Barachiel Shina wrote:
IIXHIMXII, btw, how about also checking out Jack B Nimble Can't Steal a Chicken thread because it's a thread on how messed up the Stealth rules are so it has always been left to interpretation. Until Paizo, one day, finally gives it some kind of clean up or overhaul. Which James Jacobs said won't happen unless they redesign the system entirely.

The rules aren't mess up. It's that the application of the rules are highly contingent on the situation and those involved. Stop being lazy and looking for a silver bullet answer for every situation.


Barachiel Shina wrote:

So I can close a door, make a Stealth check, open the door and attack as a surprise attack? Assuming the enemy is standing by the door and doesn't follow me? lol come

on

EDIT: There was no movement. So I don't know how you can Stealth without movement. You're already using the move action to open the door. How can you still be Stealthed? You're right. That CANT happen.

Breaking Stealth When you start your turn using Stealth, you can leave cover or concealment and remain unobserved as long as you succeed at a Stealth check and end your turn in cover or concealment. Your Stealth immediately ends after you make an attack roll, whether or not the attack is successful (except when sniping as noted below).

Action

Usually none. Normally, you make a Stealth check as part of movement, so it doesn't take a separate action. However, using Stealth immediately after a ranged attack (see Sniping, above) is a move action.

Further proving my point that the rules are clear.


Barachiel Shina wrote:
ShieldLawrence wrote:

However, this leaves the Ranger's Camouflage and HiPS as redundant abilities, as they do the same thing in this case.

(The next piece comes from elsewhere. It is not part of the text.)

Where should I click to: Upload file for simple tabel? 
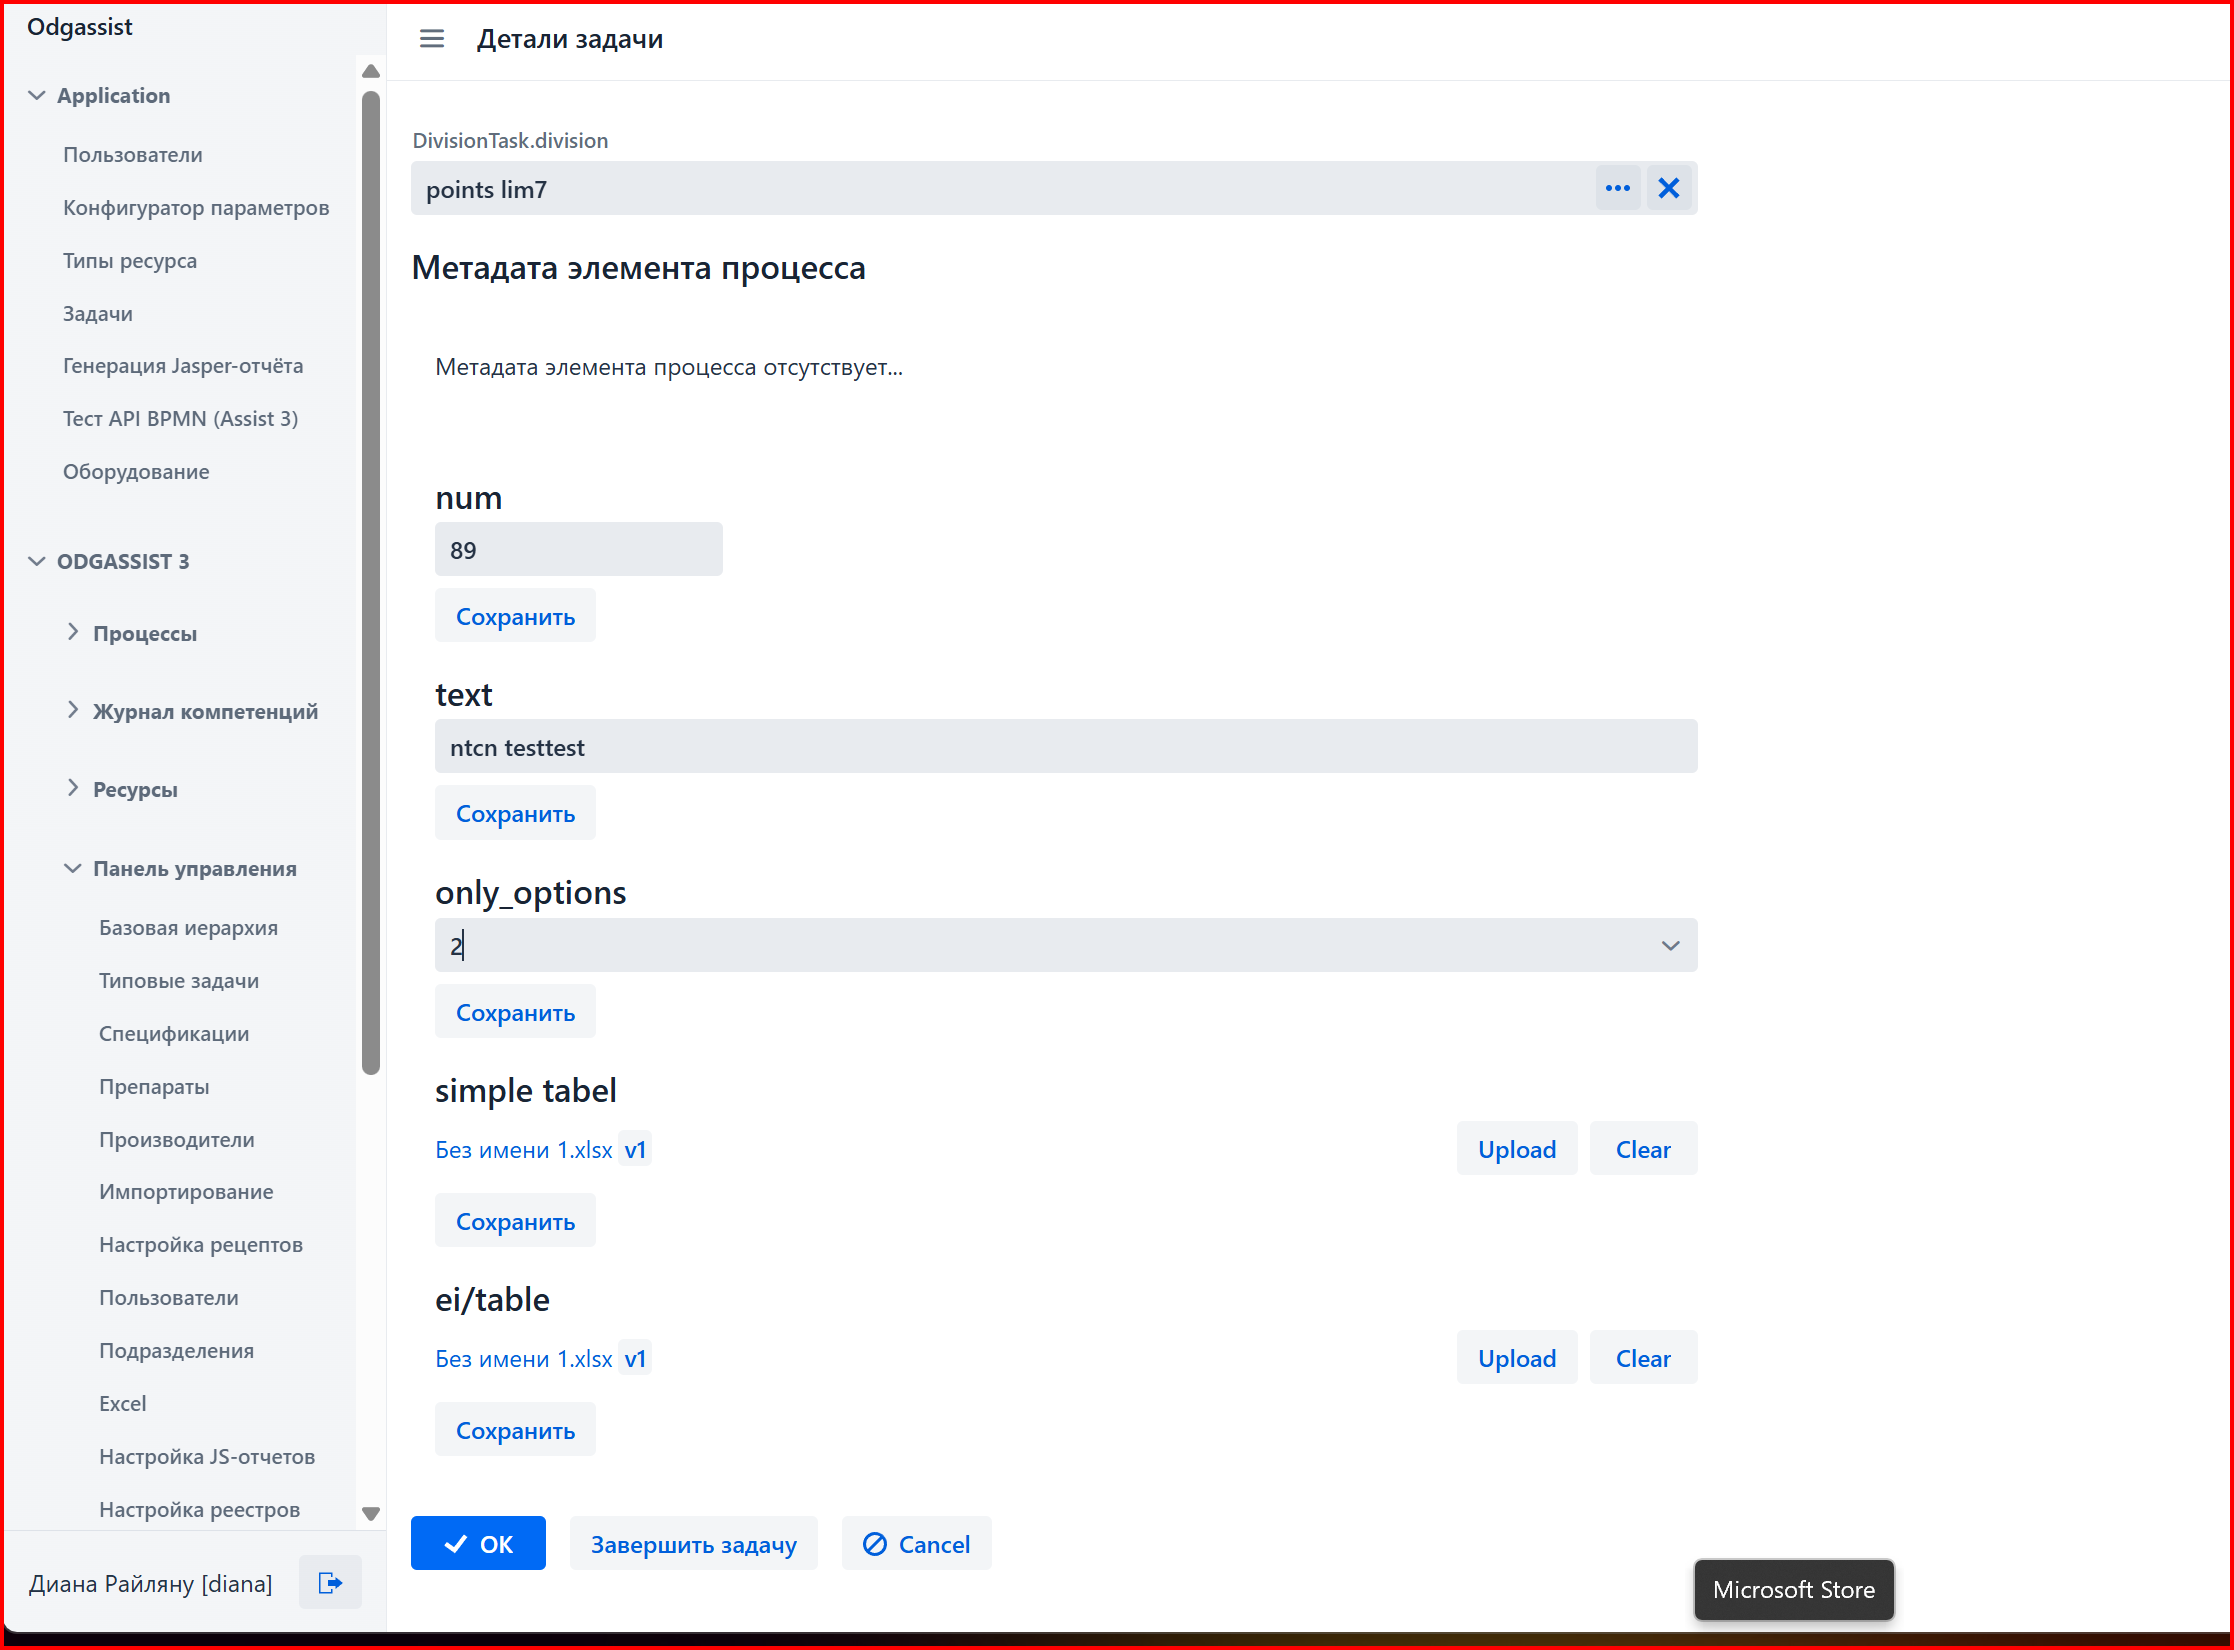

Right. These abilities are pointless, well mainly HiPS, if you simply need to break observance by diving into total cover to make Stealth.

HiPS: Benefit: A rogue with this talent can select a single terrain from the ranger’s favored terrain list. She is a master at hiding in that terrain, and while within that terrain, she can use the Stealth skill to hide, even while being observed.

How is this redundant? It absolves the need for a bluff check to hide as long as you're already within the terrain you selected? You still could not Stealth from the square you started in if it wasn't the terrain you selected. And without a bluff check to create a diversion, you will still be giving the knowledge of where you went---at least up until you reach said terrain and rolled a Stealth check, the knowledge of where you went would stop at that point on a failed perception check by potential observers.


IIXHiMXII wrote:
Barachiel Shina wrote:

So I can close a door, make a Stealth check, open the door and attack as a surprise attack? Assuming the enemy is standing by the door and doesn't follow me? lol come

on
There was no movement. So I don't know how you can Stealth without movement. You're already using the move action to open the door. How can you still be Stealthed? You're right. That CANT happen.

But you said he gets a free stealth check!

But no, it can't happen. Even if you get a stealth check: If you succeed your stealth check they'll assume that you didn't move away from the other side of the door (if you fail they'll know it). Removing cover (by opening the door) is well enough to make them aware of you (they'd notice it even if you where invisible).